Development of Carbon-based Nano-structural Fluorescent Biosensor
Abstract
Detection systems with high sensitivity and selectivity are critical for daily health monitoring and clinical diagnostics. Nanomaterials have shown great potentials in user-friendly biomedical devices, such as biosensors, because of their special chemical and physical properties. Recently, carbon-based nanostructures have attracted great attentions in the application of miniaturized biomedical devices because of their enhanced optical properties and biocompatibility. Herein, this thesis focuses on developing carbon-based nanostructured biosensing systems by employing advanced fluorescence technologies.
Gene detection is vital for early-stage diagnosis of diseases, e.g., breast cancer. The first sensing system has been developed to quantitatively detect breast cancer-associated gene by using fluorescence resonance energy transfer (FRET) quenching mechanism. Carbon quantum dots (CQDs) acted as the FRET donor to generate the emission, λem=510nm, which can be quenched by graphene oxide nanosheets (GONSs) which is used as the FRET quencher. In the presence of the target DNA sequence, the fluorescence intensity (Imax) can be restored. The detection range of this DNA sensing system is from 0.25 to 2.5 μM. The limit of the detection (LOD) is around 0.24 μM. The carbon-based FRET sensing system can be further developed to detect monosaccharide, e.g. D-glucose. Concanavalin A (Con A) has been conjugated on CQDs which are linked to the dextran-conjugated GONSs.

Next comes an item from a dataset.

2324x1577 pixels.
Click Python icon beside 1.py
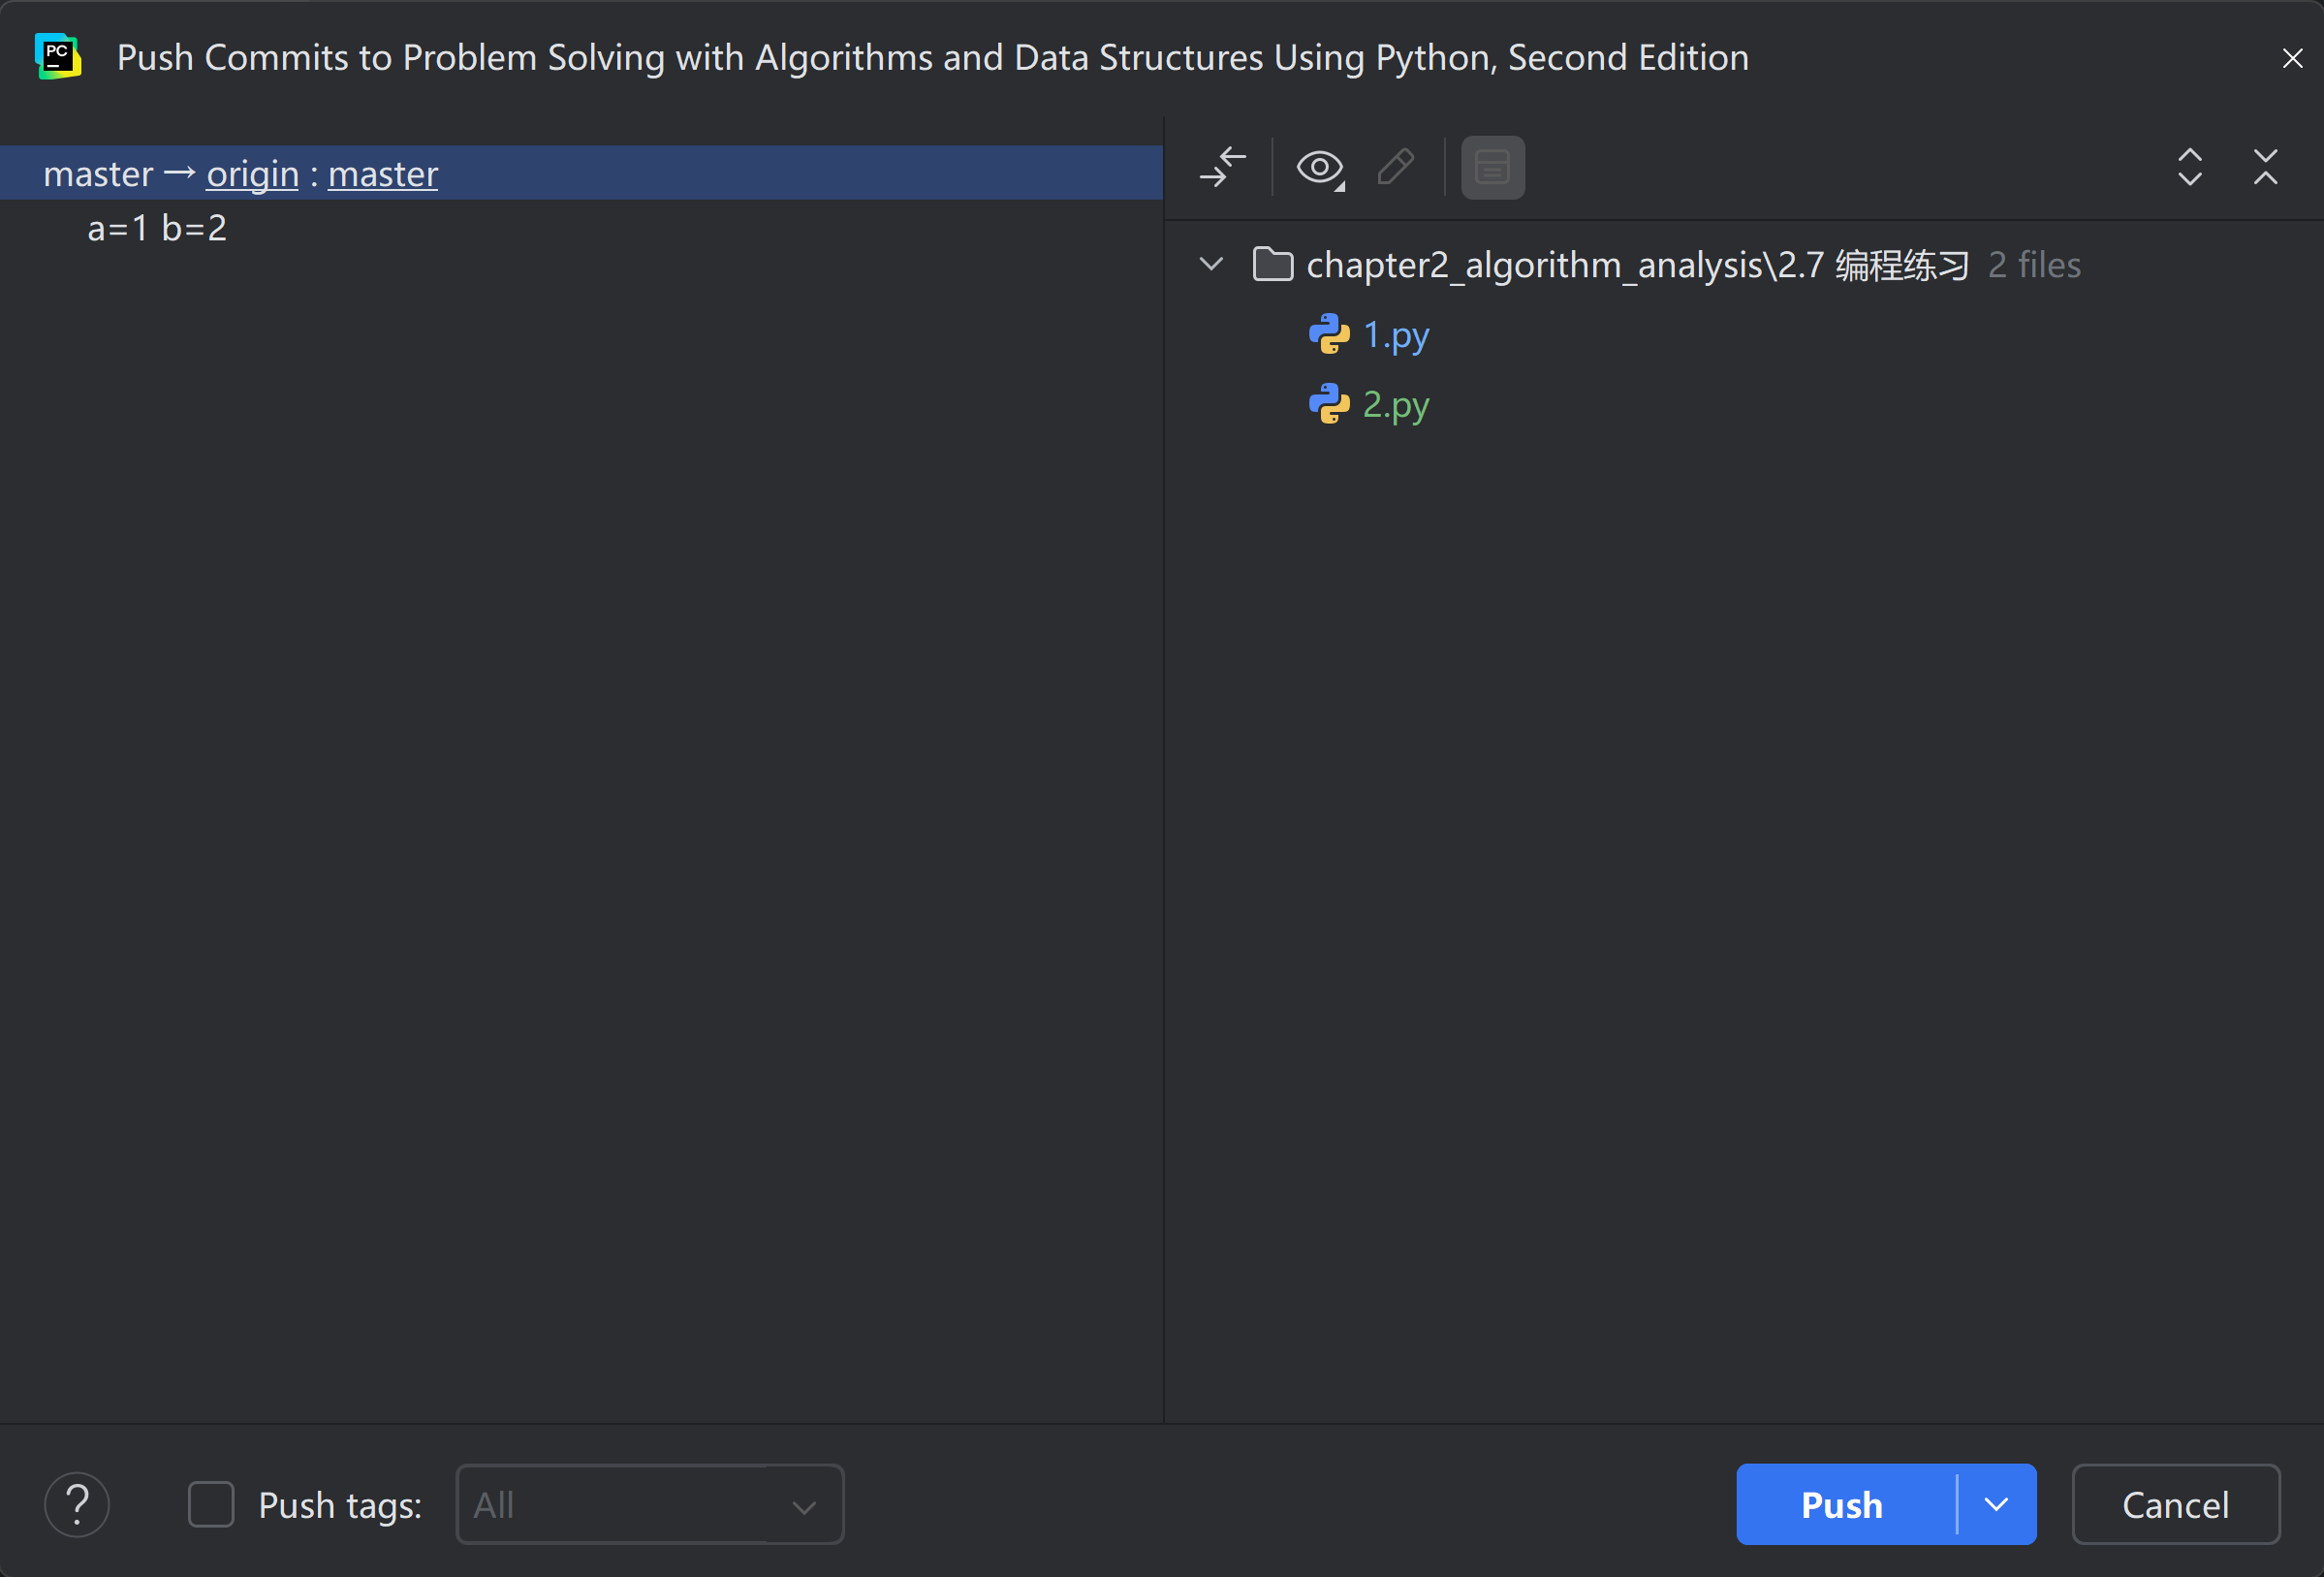[1329, 334]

Due to the competitive reaction between the dextran and the glucose with Con A, the homogeneous carbon-based sensing system can measure glucose from 0.02 mM to 0.1 mM with the LOD around 0.0127 mM. In addition, carbon-based biosensing systems have been used to quantitatively measure lactoferrin (LF), one of the major functional proteins in maintaining human health due to its antioxidant, antibacterial, antiviral, anti-inflammatory activities. Two different fluorescence technologies have been employed in the design of carbon nanostructure-based LF biosensors; (1) FRET quenching and (2) fluorescence polarization (FP). Due to a stronger binding affinity between LF and a chosen aptamer, the GONSs coupled with the aptamer-conjugated CQDs can be replaced by LF which results in the restoration of Imax. LF can be detected from 4 μg/mL to 18 μg/mL which have an ability to diagnose Alzheimer’s disease by using salivary LF as biomarker. On the other hand, LF bonded to the aptamer-conjugated CQDs can make the degree of fluorescence polarization changed in the solution-based carbon nanostructured biosensing system. The results indicate that this FP-based biosensor can be used to detect tear LF, considered as biomarker of dye eye disease.
In summary, carbon nanostructured-based biosensing systems integrating with advanced fluorescence technologies have been developed for quantitatively detecting different biomolecules. The high sensitivity and selectivity of the developed carbon nanostructured-based biosensing systems could benefit in early-stage diagnosis of diseases.